[THE RECORDS]

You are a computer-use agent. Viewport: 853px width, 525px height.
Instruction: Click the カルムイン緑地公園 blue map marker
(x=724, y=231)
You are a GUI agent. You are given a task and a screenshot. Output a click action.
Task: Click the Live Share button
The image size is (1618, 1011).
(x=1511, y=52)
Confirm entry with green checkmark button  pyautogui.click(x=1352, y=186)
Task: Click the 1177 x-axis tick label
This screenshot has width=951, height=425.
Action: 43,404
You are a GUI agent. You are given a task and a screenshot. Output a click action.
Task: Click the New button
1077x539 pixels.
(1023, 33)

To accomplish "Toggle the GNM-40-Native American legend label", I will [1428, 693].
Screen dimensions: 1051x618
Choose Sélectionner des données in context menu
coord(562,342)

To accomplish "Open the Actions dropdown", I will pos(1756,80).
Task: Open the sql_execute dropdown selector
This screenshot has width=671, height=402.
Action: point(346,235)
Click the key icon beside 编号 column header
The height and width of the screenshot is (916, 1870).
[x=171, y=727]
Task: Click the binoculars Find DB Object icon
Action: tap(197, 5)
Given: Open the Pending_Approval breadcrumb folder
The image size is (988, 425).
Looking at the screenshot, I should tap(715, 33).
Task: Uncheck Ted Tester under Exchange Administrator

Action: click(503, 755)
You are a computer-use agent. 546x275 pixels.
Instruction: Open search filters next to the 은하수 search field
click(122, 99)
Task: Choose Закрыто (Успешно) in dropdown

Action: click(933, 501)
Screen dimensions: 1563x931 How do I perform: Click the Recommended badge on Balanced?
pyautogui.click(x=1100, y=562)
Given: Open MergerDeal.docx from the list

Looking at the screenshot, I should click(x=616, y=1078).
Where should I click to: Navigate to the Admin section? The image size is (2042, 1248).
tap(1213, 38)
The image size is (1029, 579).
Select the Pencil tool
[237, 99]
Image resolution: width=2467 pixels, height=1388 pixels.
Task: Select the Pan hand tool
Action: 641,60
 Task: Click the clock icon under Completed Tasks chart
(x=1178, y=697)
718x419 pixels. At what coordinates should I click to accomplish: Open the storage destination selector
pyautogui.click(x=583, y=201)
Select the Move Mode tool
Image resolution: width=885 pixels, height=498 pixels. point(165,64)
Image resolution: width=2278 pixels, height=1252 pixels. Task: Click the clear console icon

[/THE RECORDS]

When you retype the entries above, keep every line identical to the source.

WRITTEN SOLUTION:
You are a computer-use agent. Viewport: 853px width, 525px height.
Instruction: Click the カルムイン緑地公園 blue map marker
(x=724, y=231)
You are a GUI agent. You are given a task and a screenshot. Output a click action.
Task: Click the Live Share button
The image size is (1618, 1011).
(x=1511, y=52)
Confirm entry with green checkmark button  pyautogui.click(x=1352, y=186)
Task: Click the 1177 x-axis tick label
This screenshot has width=951, height=425.
Action: 43,404
You are a GUI agent. You are given a task and a screenshot. Output a click action.
Task: Click the New button
1077x539 pixels.
(1023, 33)

To accomplish "Toggle the GNM-40-Native American legend label", I will [1428, 693].
Screen dimensions: 1051x618
Choose Sélectionner des données in context menu
coord(562,342)

To accomplish "Open the Actions dropdown", I will pos(1756,80).
Task: Open the sql_execute dropdown selector
This screenshot has width=671, height=402.
Action: point(346,235)
Click the key icon beside 编号 column header
The height and width of the screenshot is (916, 1870).
[x=171, y=727]
Task: Click the binoculars Find DB Object icon
Action: tap(197, 5)
Given: Open the Pending_Approval breadcrumb folder
The image size is (988, 425).
Looking at the screenshot, I should tap(715, 33).
Task: Uncheck Ted Tester under Exchange Administrator

Action: click(503, 755)
You are a computer-use agent. 546x275 pixels.
Instruction: Open search filters next to the 은하수 search field
click(122, 99)
Task: Choose Закрыто (Успешно) in dropdown

Action: click(933, 501)
Screen dimensions: 1563x931 How do I perform: Click the Recommended badge on Balanced?
pyautogui.click(x=1100, y=562)
Given: Open MergerDeal.docx from the list

Looking at the screenshot, I should click(x=616, y=1078).
Where should I click to: Navigate to the Admin section? The image size is (2042, 1248).
tap(1213, 38)
The image size is (1029, 579).
Select the Pencil tool
[237, 99]
Image resolution: width=2467 pixels, height=1388 pixels.
Task: Select the Pan hand tool
Action: 641,60
 Task: Click the clock icon under Completed Tasks chart
(x=1178, y=697)
718x419 pixels. At what coordinates should I click to accomplish: Open the storage destination selector
pyautogui.click(x=583, y=201)
Select the Move Mode tool
Image resolution: width=885 pixels, height=498 pixels. point(165,64)
Image resolution: width=2278 pixels, height=1252 pixels. Task: Click the clear console icon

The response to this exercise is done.